Really? Wow. Thank you for letting me know! I personally like the Root Beer Kombucha better but I have never had the Sarsaprilla one turn out that horrible. When did you last purchase the tea blend? If the root beer kombucha does not turn out, my guess is that it is a bad batch of tea. This happens at times. Not common but not impossible. Please let me know how the root beer kombucha works for you!
Hi again Jennifer,
I wanted to let you know that I tried letting one bottle of Sarsaprilla kombucha age a week longer and the terrible sarsaparilla bark taste went away. It tastes ok, but is’s flat and not something that I’ll make again. I also just opened the Root Beer kombucha, that I made, following your recipe to a tee. It’s not bad, and it is carbonated, but it definitely doesn’t taste like root beer. I think I’ll keep looking! Thanks for your time!
Hi Jennifer, I just found your root beer kombucha recipe and am looking forward to trying it once I get the ingredients. However, I don’t understand the recipe. It lists the ingredients, then in the instructions it says to add the root beer infusion to the bottle. I do not see the recipe for making the root beer infusion. Please tell me what I’m missing. How do I combine the ingredients?
Eeeeek! My recipe is missing some parts! Thank you for letting me know. I have fixed it so you should be good to go now!
Thank you! I see it now. I look forward to trying it!
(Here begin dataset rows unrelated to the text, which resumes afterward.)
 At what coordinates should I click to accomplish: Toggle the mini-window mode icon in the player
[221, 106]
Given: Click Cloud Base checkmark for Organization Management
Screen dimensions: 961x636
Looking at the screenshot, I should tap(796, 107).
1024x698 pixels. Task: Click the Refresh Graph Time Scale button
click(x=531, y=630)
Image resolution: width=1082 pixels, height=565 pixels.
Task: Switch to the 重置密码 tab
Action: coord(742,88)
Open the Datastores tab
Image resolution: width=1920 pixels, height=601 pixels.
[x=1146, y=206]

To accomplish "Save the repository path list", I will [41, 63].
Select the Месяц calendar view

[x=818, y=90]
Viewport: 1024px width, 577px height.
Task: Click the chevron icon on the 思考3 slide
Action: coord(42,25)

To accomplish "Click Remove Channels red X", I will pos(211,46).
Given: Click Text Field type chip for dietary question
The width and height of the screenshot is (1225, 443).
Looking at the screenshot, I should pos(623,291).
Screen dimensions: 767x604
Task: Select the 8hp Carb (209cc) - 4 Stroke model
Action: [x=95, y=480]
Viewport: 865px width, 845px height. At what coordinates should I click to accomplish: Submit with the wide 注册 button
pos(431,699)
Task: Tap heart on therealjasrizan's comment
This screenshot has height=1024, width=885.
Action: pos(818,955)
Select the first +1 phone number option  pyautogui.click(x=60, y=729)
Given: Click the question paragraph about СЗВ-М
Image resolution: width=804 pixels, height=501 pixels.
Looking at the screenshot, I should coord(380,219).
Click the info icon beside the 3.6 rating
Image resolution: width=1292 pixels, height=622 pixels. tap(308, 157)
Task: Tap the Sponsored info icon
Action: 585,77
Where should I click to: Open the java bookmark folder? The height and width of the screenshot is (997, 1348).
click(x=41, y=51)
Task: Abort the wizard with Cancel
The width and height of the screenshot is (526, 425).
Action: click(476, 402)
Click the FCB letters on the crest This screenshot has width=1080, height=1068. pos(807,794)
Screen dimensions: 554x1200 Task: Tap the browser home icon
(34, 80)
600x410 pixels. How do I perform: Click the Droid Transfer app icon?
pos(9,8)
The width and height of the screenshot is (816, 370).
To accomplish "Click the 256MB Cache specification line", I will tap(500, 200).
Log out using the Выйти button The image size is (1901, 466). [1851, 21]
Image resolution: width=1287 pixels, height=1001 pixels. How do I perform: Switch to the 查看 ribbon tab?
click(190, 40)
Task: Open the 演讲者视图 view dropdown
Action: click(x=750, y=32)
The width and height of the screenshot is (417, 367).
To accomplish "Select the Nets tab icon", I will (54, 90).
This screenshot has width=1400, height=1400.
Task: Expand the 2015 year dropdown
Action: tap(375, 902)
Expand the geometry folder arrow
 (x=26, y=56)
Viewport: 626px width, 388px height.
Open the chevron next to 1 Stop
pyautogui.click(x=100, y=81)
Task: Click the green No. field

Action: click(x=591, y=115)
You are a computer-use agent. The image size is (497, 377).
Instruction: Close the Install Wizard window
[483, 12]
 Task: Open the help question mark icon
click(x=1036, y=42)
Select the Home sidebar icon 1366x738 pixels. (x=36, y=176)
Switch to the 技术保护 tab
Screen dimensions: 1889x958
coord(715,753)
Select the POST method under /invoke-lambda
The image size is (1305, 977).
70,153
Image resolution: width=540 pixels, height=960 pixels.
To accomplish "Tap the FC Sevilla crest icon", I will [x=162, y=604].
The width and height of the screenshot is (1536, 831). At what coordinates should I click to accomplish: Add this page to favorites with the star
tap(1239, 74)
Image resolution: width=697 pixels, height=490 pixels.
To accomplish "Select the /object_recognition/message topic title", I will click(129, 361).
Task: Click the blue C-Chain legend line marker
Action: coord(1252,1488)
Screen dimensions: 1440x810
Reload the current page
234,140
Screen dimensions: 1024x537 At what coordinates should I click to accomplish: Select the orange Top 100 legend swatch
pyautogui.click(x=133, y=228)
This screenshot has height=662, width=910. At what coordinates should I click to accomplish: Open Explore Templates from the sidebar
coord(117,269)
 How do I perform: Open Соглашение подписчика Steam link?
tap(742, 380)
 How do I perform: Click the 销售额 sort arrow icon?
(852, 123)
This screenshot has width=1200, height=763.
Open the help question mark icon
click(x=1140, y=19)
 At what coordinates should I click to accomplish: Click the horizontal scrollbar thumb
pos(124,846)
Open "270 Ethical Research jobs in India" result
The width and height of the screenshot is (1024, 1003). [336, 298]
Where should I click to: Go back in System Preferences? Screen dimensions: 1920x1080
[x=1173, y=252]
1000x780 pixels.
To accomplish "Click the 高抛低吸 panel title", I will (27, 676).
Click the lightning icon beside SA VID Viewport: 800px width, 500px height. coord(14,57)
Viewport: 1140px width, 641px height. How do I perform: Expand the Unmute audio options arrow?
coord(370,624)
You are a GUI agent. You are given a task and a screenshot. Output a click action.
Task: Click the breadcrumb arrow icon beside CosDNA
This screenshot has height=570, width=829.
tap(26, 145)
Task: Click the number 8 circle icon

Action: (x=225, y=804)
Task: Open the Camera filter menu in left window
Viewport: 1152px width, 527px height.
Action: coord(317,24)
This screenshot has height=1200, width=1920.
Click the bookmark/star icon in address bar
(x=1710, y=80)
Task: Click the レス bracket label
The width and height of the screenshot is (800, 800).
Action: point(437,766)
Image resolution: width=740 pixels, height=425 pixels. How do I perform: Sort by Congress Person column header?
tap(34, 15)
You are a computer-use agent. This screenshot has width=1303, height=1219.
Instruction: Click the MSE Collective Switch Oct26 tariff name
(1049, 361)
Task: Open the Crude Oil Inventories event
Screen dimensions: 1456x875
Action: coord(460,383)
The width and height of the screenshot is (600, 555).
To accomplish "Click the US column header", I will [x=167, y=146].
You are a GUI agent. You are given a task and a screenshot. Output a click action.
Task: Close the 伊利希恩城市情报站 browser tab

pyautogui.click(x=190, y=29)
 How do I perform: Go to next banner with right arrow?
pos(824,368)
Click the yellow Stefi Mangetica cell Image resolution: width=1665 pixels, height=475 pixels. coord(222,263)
I just made the root beer kombucha, but noticed the recipe didn’t say when to add the vanilla and lime juice. I added it at the beginning and simmered it with the sarsaparilla root and wintergreen. Was that what I was supposed to do? Later, i thought it might have been better to add it after it was done simmering. Haven’t tasted it yet, it is 2nd fermenting now. When was I supposed to add the vanilla and lime juice?
I am so sorry about that! This recipe seems to have a mind of its own. Sometimes it disappears completely. Only one that does that. Anyway, typically you add it at the end with the sugar and molasses but it should not hurt anything to add it with the sarsaparilla root and wintergreen. If it doesn’t quite taste “root beery” enough then this might have been the reason. I will be curious to see what happens.
I have birch essential oil which smells strongly like wintergreen.
I wonder if, back in the day, that might have been what was being used for the “wintergreen” flavor.
Just searched birch bark, apparently it tastes like … wintergreen.